Excerpts from a dataset
══════════

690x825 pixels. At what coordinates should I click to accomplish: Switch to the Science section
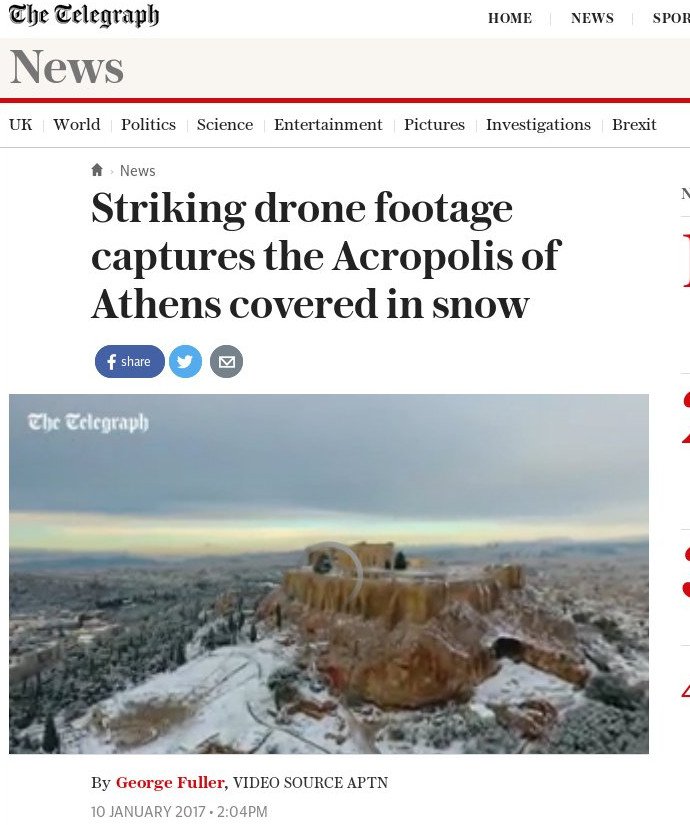point(225,125)
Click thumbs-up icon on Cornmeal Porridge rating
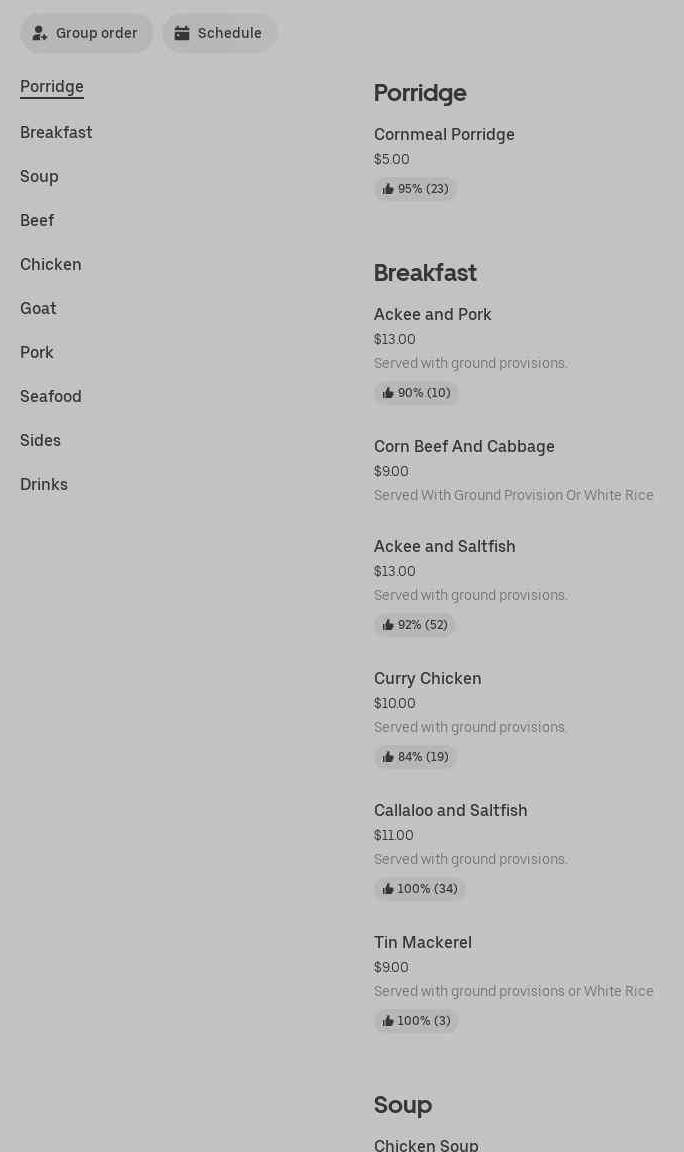Viewport: 684px width, 1152px height. pos(388,189)
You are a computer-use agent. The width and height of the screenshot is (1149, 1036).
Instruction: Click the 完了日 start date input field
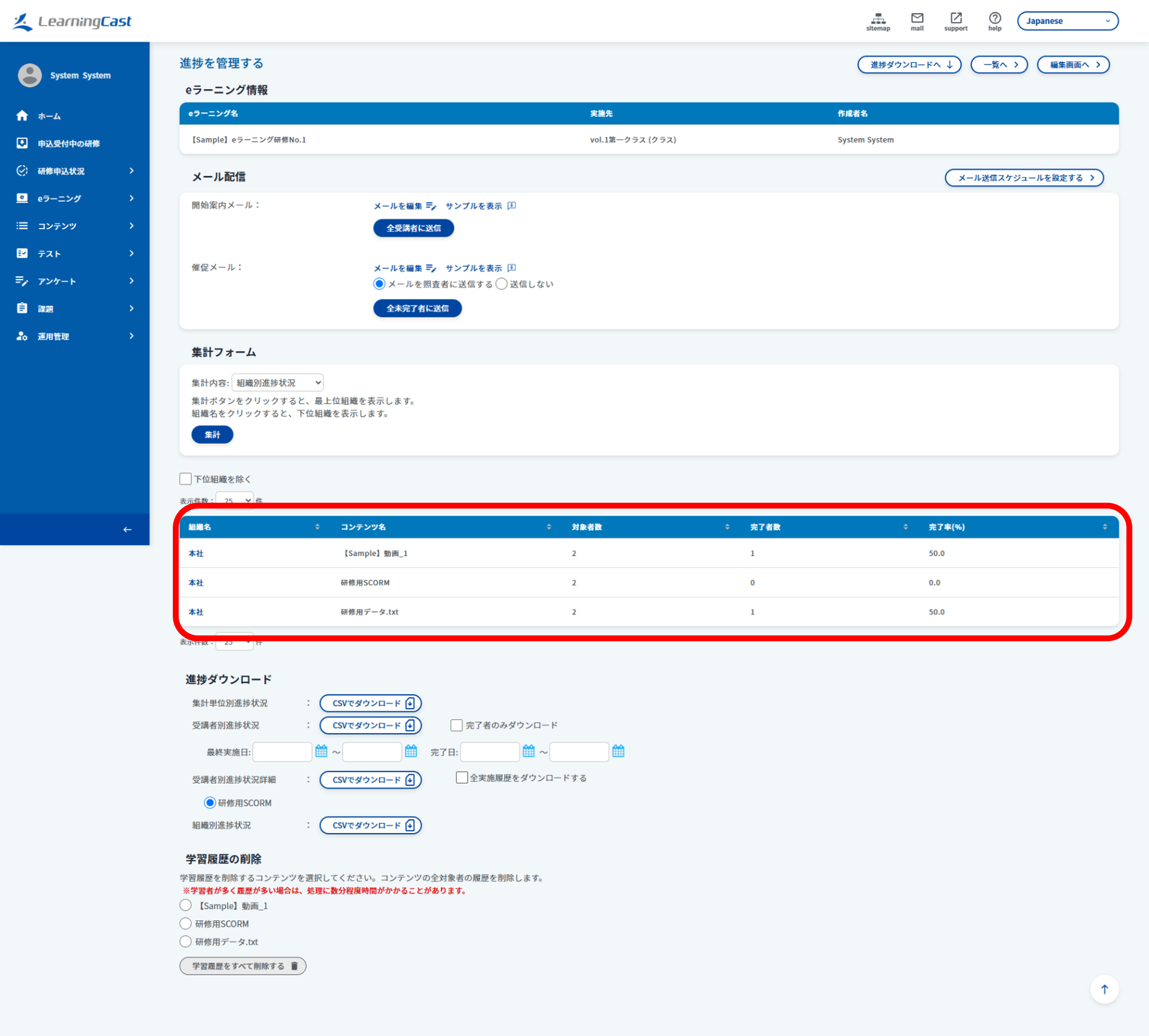[490, 751]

══════════

> Problem requirements
Could you return each line, unchanged, from the line containing "You are a computer-use" through the last line of the entries above, leaving out the pictures?

> Task solution
You are a computer-use agent. The width and height of the screenshot is (1149, 1036).
Instruction: Click the 完了日 start date input field
[490, 751]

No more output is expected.